À cela s’ajoute que la plupart de ces problèmes évoqués sont intimement liés. Ainsi, les graves conséquences sanitaires résultant de l’insuffisante prise en compte de l’écologie, de même que la menace climatique sur la vie humaine, renvoient au droit à la vie et au droit de l’enfant à la protection. Parallèlement, l’écologie devient aussi incontournable dans le domaine de l’économie, des travaux ayant notamment montré que le coût de la transition écologique est inférieur à celui qu’engendre l’absence de sa mise en œuvre, ce qui, malheureusement, n’a pas empêché le gouvernement de repousser cette transition, ce dernier ayant préféré privilégier un budget à court terme. Par ailleurs, si l’économie est un domaine si préoccupant pour beaucoup de citoyens, c’est que le droit à subvenir à ses besoins les plus vitaux repose sur lui. Cela ramène, encore une fois, à des questions de droits fondamentaux.

Cette source commune ne doit rien à une coïncidence fortuite. Car si toutes ces questions revêtent une telle importance pour un grand nombre de nos concitoyens, c’est bien parce qu’elles se rapportent à des droits et libertés qui les concernent particulièrement. Et les plus essentiels d’entre entrent logiquement dans le domaine des droits fondamentaux.

Quant aux questions linguistiques, elles relèvent évidemment des libertés citoyennes. Les opposer à ces dernières n’aurait donc aucun sens. Et les considérer comme anecdotiques serait oublier que la possibilité de s’exprimer dans sa langue avec les autres membres de sa communauté linguistique constitue aussi un droit fondamental, qui attend d’ailleurs toujours d’être reconnu en France. De tels droits et libertés représentent pourtant un enjeu essentiel pour le fonctionnement démocratique du pays. En effet, l’absence de reconnaissance d’un droit fondamental quel qu’il soit atteste déjà d’une dérive vers un régime autoritaire.
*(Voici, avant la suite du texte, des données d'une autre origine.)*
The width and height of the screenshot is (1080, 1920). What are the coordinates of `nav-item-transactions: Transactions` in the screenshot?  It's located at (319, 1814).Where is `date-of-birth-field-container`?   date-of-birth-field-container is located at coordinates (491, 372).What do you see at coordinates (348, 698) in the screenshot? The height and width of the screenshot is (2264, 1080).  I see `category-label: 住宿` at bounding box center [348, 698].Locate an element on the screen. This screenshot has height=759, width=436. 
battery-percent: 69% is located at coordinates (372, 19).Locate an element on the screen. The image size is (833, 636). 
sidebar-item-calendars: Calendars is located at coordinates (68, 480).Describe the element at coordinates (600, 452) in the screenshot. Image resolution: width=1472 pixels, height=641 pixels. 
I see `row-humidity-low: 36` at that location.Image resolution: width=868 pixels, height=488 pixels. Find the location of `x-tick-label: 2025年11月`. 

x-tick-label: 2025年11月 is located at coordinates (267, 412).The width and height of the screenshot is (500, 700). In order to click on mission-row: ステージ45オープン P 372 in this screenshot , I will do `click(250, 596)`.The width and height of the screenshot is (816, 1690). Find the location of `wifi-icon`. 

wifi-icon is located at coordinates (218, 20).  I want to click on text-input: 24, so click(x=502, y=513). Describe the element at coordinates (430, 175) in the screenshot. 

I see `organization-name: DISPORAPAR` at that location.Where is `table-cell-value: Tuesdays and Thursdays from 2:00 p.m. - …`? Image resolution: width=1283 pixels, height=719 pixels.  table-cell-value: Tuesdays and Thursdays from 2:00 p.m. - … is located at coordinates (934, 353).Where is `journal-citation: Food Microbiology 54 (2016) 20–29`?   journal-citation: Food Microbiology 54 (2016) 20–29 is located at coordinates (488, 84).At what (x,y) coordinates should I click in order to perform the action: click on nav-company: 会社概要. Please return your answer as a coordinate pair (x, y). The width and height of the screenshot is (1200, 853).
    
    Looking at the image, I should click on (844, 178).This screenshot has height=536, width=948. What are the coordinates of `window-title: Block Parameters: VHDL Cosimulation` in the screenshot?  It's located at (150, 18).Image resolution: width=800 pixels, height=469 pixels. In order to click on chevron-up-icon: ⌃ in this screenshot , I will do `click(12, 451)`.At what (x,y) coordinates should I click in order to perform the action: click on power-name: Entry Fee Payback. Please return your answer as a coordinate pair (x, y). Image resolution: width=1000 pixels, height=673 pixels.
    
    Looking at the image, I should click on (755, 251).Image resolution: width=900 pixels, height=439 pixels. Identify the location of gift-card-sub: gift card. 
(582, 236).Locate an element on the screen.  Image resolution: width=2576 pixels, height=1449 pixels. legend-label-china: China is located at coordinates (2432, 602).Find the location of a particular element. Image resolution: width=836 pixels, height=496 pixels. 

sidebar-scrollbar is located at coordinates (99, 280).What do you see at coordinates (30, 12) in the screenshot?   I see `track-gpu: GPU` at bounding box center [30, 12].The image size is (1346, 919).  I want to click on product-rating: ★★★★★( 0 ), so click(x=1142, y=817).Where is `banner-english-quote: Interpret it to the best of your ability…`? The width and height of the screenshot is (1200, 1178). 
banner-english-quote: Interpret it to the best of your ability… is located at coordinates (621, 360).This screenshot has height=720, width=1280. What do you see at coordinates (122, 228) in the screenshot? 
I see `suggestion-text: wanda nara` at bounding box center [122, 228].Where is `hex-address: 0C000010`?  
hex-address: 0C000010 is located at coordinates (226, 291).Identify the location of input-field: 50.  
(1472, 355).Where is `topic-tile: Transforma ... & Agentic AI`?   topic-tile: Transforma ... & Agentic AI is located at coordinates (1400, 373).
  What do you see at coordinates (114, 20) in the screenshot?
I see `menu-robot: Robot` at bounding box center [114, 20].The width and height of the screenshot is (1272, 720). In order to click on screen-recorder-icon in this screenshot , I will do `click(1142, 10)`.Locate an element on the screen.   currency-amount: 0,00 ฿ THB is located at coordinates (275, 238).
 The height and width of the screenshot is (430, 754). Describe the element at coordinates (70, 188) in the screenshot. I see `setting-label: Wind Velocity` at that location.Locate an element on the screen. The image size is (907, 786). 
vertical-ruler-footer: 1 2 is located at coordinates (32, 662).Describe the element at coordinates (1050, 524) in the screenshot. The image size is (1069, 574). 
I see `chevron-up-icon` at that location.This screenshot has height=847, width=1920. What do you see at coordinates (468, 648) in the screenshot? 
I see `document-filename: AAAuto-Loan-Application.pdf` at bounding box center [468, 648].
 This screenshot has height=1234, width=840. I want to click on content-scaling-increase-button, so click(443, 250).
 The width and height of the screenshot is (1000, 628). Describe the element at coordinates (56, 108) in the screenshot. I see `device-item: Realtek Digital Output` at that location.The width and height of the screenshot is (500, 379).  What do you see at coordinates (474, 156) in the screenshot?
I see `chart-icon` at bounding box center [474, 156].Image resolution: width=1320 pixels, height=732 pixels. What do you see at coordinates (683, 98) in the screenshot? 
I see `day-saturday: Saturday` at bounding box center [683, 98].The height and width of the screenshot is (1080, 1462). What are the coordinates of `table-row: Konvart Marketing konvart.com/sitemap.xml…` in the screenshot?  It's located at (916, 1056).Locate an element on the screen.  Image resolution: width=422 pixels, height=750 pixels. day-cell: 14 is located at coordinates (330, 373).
Enfin, la langue est intimement liée à l’identité de l’individu, et il serait vain d'attendre d’un État qu’il respecte les libertés individuelles alors qu’il ne respecte pas même l’identité de ses propres citoyens. Cette considération, à laquelle s’ajoute le caractère fondamental de droits relatifs à l’usage des langues, fait que, plutôt que d’être occultés par les autres libertés, ces droits devraient, au contraire, faire figure de préalable pour redonner du sens à notre démocratie et assurer au pays un avenir serein.

Notes :

  1. One Ocean Summit : lettre ouverte au Président de la République (Claire Nouvian, Bloom, 9 février 2022).
  2. Décision no 2020-843 QPC du 28 mai 2020, considérant 11 (Conseil constitutionnel, 28 mai 2020).
  3. Décision no 2020-851/852 QPC du 3 juillet 2020, considérant 11 (Conseil constitutionnel, 3 juillet 2020).
  4. France 2021 (Amnesty International, 2022).
  5. Éducation : vers une meilleure reconnaissance du basque et de l’occitan (Sudouest.fr, 4 février 2022, 14 h 52).
  6. Le rôle du Conseil supérieur des langues en question (Yann-Vadezour ar Rouz, Justice pour nos langues !, 3 février 2022).
  7. Un gouvernement constant dans la duplicité malgré sa circulaire relative à l’enseignement immersif en langue autochtone (Yann-Vadezour ar Rouz, Justice pour nos langues !, 10 janvier 2022, modifié le 11 janvier 2022).
  8. Contrat de plan Etat-Région Bretagne 2021-2027 (La préfecture et les services de l’État en région, 15 mars 2022).
  9. Convention spécifique pour la transmission des langues de Bretagne et le développement de leur usage dans la vie quotidienne 2022-2027 (La préfecture et les services de l’État en région, 15 mars 2022).